◆ **Work order**
Give back the full set of entries exactly, keeping each line intact.

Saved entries
:::

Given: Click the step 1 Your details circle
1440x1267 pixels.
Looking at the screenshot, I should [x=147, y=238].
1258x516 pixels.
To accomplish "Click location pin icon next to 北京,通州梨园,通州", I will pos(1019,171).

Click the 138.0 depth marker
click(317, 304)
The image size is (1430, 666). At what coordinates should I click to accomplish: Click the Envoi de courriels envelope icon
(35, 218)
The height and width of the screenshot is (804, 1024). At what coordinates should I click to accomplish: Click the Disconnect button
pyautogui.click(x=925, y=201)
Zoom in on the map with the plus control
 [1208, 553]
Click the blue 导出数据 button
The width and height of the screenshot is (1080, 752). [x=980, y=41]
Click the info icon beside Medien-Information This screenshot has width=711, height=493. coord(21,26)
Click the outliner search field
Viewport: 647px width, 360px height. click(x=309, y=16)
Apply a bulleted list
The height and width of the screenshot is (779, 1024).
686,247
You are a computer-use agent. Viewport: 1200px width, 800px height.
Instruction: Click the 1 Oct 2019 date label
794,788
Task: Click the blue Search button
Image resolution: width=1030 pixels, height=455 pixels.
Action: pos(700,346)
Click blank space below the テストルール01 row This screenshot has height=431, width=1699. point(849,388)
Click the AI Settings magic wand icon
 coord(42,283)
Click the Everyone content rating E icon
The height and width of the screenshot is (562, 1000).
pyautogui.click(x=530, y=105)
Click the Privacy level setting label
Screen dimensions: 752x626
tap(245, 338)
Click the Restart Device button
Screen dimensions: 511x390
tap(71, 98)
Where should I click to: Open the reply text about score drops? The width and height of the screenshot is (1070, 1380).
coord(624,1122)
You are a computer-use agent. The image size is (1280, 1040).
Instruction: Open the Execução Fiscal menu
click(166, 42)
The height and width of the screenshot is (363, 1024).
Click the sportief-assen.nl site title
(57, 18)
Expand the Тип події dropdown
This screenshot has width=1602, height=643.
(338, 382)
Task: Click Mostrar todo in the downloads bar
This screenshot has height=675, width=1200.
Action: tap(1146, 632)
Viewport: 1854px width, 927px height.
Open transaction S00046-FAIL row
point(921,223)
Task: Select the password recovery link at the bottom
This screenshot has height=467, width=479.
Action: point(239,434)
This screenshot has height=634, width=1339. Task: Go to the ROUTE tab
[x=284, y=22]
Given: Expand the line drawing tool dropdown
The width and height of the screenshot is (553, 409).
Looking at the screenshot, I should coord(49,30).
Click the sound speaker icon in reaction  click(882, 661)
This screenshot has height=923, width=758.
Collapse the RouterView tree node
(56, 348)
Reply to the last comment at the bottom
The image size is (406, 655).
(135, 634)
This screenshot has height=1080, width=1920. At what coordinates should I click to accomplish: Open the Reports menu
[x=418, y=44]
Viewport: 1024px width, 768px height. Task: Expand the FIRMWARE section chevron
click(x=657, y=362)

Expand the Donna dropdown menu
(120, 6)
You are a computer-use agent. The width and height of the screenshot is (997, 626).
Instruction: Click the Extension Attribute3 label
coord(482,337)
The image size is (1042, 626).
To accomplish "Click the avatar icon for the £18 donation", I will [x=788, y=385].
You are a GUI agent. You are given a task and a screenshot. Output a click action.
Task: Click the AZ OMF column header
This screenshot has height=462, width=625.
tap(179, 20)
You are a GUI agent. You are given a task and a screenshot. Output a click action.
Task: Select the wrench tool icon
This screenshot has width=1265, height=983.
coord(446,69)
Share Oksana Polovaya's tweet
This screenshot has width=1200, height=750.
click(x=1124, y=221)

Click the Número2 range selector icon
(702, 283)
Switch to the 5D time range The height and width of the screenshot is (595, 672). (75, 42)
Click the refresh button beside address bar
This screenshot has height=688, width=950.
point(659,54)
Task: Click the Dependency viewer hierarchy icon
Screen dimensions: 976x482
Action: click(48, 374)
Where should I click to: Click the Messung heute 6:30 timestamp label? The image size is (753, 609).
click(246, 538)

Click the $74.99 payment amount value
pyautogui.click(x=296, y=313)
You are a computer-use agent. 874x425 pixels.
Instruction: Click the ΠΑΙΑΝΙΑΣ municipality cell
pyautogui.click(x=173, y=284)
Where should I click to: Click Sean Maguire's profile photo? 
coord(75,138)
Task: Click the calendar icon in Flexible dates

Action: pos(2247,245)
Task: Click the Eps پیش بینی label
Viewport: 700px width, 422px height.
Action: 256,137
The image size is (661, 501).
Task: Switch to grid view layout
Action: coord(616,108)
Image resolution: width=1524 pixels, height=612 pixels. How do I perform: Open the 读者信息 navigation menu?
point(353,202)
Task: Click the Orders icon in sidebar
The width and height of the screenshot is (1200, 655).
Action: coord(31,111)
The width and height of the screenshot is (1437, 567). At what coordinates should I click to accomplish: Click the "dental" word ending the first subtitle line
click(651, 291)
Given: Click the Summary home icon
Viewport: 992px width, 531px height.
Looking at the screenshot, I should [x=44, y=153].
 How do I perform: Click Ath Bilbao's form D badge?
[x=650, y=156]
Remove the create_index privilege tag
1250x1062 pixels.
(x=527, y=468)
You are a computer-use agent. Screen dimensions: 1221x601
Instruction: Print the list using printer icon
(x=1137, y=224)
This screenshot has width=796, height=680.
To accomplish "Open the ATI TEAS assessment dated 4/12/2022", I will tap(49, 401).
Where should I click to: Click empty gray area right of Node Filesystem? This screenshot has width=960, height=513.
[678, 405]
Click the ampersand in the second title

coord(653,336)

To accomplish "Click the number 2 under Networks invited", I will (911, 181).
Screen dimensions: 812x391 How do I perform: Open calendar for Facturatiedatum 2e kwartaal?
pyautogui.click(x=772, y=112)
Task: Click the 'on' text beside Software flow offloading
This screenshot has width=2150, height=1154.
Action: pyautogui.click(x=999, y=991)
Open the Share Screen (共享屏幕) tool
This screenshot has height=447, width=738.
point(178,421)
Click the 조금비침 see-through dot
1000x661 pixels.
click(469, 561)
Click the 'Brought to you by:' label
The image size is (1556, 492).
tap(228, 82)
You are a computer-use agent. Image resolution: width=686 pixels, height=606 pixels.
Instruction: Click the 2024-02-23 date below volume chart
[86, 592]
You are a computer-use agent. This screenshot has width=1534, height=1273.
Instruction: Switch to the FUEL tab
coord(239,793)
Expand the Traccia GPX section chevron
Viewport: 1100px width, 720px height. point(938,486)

:::

◆ **Answer box**
Given: Click the step 1 Your details circle
1440x1267 pixels.
Looking at the screenshot, I should [x=147, y=238].
1258x516 pixels.
To accomplish "Click location pin icon next to 北京,通州梨园,通州", I will pos(1019,171).

Click the 138.0 depth marker
click(317, 304)
The image size is (1430, 666). At what coordinates should I click to accomplish: Click the Envoi de courriels envelope icon
(35, 218)
The height and width of the screenshot is (804, 1024). At what coordinates should I click to accomplish: Click the Disconnect button
pyautogui.click(x=925, y=201)
Zoom in on the map with the plus control
 [1208, 553]
Click the blue 导出数据 button
The width and height of the screenshot is (1080, 752). [x=980, y=41]
Click the info icon beside Medien-Information This screenshot has width=711, height=493. coord(21,26)
Click the outliner search field
Viewport: 647px width, 360px height. click(x=309, y=16)
Apply a bulleted list
The height and width of the screenshot is (779, 1024).
686,247
You are a computer-use agent. Viewport: 1200px width, 800px height.
Instruction: Click the 1 Oct 2019 date label
794,788
Task: Click the blue Search button
Image resolution: width=1030 pixels, height=455 pixels.
Action: pos(700,346)
Click blank space below the テストルール01 row This screenshot has height=431, width=1699. point(849,388)
Click the AI Settings magic wand icon
 coord(42,283)
Click the Everyone content rating E icon
The height and width of the screenshot is (562, 1000).
pyautogui.click(x=530, y=105)
Click the Privacy level setting label
Screen dimensions: 752x626
tap(245, 338)
Click the Restart Device button
Screen dimensions: 511x390
tap(71, 98)
Where should I click to: Open the reply text about score drops? The width and height of the screenshot is (1070, 1380).
coord(624,1122)
You are a computer-use agent. The image size is (1280, 1040).
Instruction: Open the Execução Fiscal menu
click(166, 42)
The height and width of the screenshot is (363, 1024).
Click the sportief-assen.nl site title
(57, 18)
Expand the Тип події dropdown
This screenshot has width=1602, height=643.
(338, 382)
Task: Click Mostrar todo in the downloads bar
This screenshot has height=675, width=1200.
Action: tap(1146, 632)
Viewport: 1854px width, 927px height.
Open transaction S00046-FAIL row
point(921,223)
Task: Select the password recovery link at the bottom
This screenshot has height=467, width=479.
Action: point(239,434)
This screenshot has height=634, width=1339. Task: Go to the ROUTE tab
[x=284, y=22]
Given: Expand the line drawing tool dropdown
The width and height of the screenshot is (553, 409).
Looking at the screenshot, I should coord(49,30).
Click the sound speaker icon in reaction  click(882, 661)
This screenshot has height=923, width=758.
Collapse the RouterView tree node
(56, 348)
Reply to the last comment at the bottom
The image size is (406, 655).
(135, 634)
This screenshot has height=1080, width=1920. At what coordinates should I click to accomplish: Open the Reports menu
[x=418, y=44]
Viewport: 1024px width, 768px height. Task: Expand the FIRMWARE section chevron
click(x=657, y=362)

Expand the Donna dropdown menu
(120, 6)
You are a computer-use agent. The width and height of the screenshot is (997, 626).
Instruction: Click the Extension Attribute3 label
coord(482,337)
The image size is (1042, 626).
To accomplish "Click the avatar icon for the £18 donation", I will [x=788, y=385].
You are a GUI agent. You are given a task and a screenshot. Output a click action.
Task: Click the AZ OMF column header
This screenshot has height=462, width=625.
tap(179, 20)
You are a GUI agent. You are given a task and a screenshot. Output a click action.
Task: Select the wrench tool icon
This screenshot has width=1265, height=983.
coord(446,69)
Share Oksana Polovaya's tweet
This screenshot has width=1200, height=750.
click(x=1124, y=221)

Click the Número2 range selector icon
(702, 283)
Switch to the 5D time range The height and width of the screenshot is (595, 672). (75, 42)
Click the refresh button beside address bar
This screenshot has height=688, width=950.
point(659,54)
Task: Click the Dependency viewer hierarchy icon
Screen dimensions: 976x482
Action: click(48, 374)
Where should I click to: Click the Messung heute 6:30 timestamp label? The image size is (753, 609).
click(246, 538)

Click the $74.99 payment amount value
pyautogui.click(x=296, y=313)
You are a computer-use agent. 874x425 pixels.
Instruction: Click the ΠΑΙΑΝΙΑΣ municipality cell
pyautogui.click(x=173, y=284)
Where should I click to: Click Sean Maguire's profile photo? 
coord(75,138)
Task: Click the calendar icon in Flexible dates

Action: pos(2247,245)
Task: Click the Eps پیش بینی label
Viewport: 700px width, 422px height.
Action: 256,137
The image size is (661, 501).
Task: Switch to grid view layout
Action: coord(616,108)
Image resolution: width=1524 pixels, height=612 pixels. How do I perform: Open the 读者信息 navigation menu?
point(353,202)
Task: Click the Orders icon in sidebar
The width and height of the screenshot is (1200, 655).
Action: coord(31,111)
The width and height of the screenshot is (1437, 567). At what coordinates should I click to accomplish: Click the "dental" word ending the first subtitle line
click(651, 291)
Given: Click the Summary home icon
Viewport: 992px width, 531px height.
Looking at the screenshot, I should [x=44, y=153].
 How do I perform: Click Ath Bilbao's form D badge?
[x=650, y=156]
Remove the create_index privilege tag
1250x1062 pixels.
(x=527, y=468)
You are a computer-use agent. Screen dimensions: 1221x601
Instruction: Print the list using printer icon
(x=1137, y=224)
This screenshot has width=796, height=680.
To accomplish "Open the ATI TEAS assessment dated 4/12/2022", I will tap(49, 401).
Where should I click to: Click empty gray area right of Node Filesystem? This screenshot has width=960, height=513.
[678, 405]
Click the ampersand in the second title

coord(653,336)

To accomplish "Click the number 2 under Networks invited", I will (911, 181).
Screen dimensions: 812x391 How do I perform: Open calendar for Facturatiedatum 2e kwartaal?
pyautogui.click(x=772, y=112)
Task: Click the 'on' text beside Software flow offloading
This screenshot has width=2150, height=1154.
Action: pyautogui.click(x=999, y=991)
Open the Share Screen (共享屏幕) tool
This screenshot has height=447, width=738.
point(178,421)
Click the 조금비침 see-through dot
1000x661 pixels.
click(469, 561)
Click the 'Brought to you by:' label
The image size is (1556, 492).
tap(228, 82)
You are a computer-use agent. Image resolution: width=686 pixels, height=606 pixels.
Instruction: Click the 2024-02-23 date below volume chart
[86, 592]
You are a computer-use agent. This screenshot has width=1534, height=1273.
Instruction: Switch to the FUEL tab
coord(239,793)
Expand the Traccia GPX section chevron
Viewport: 1100px width, 720px height. point(938,486)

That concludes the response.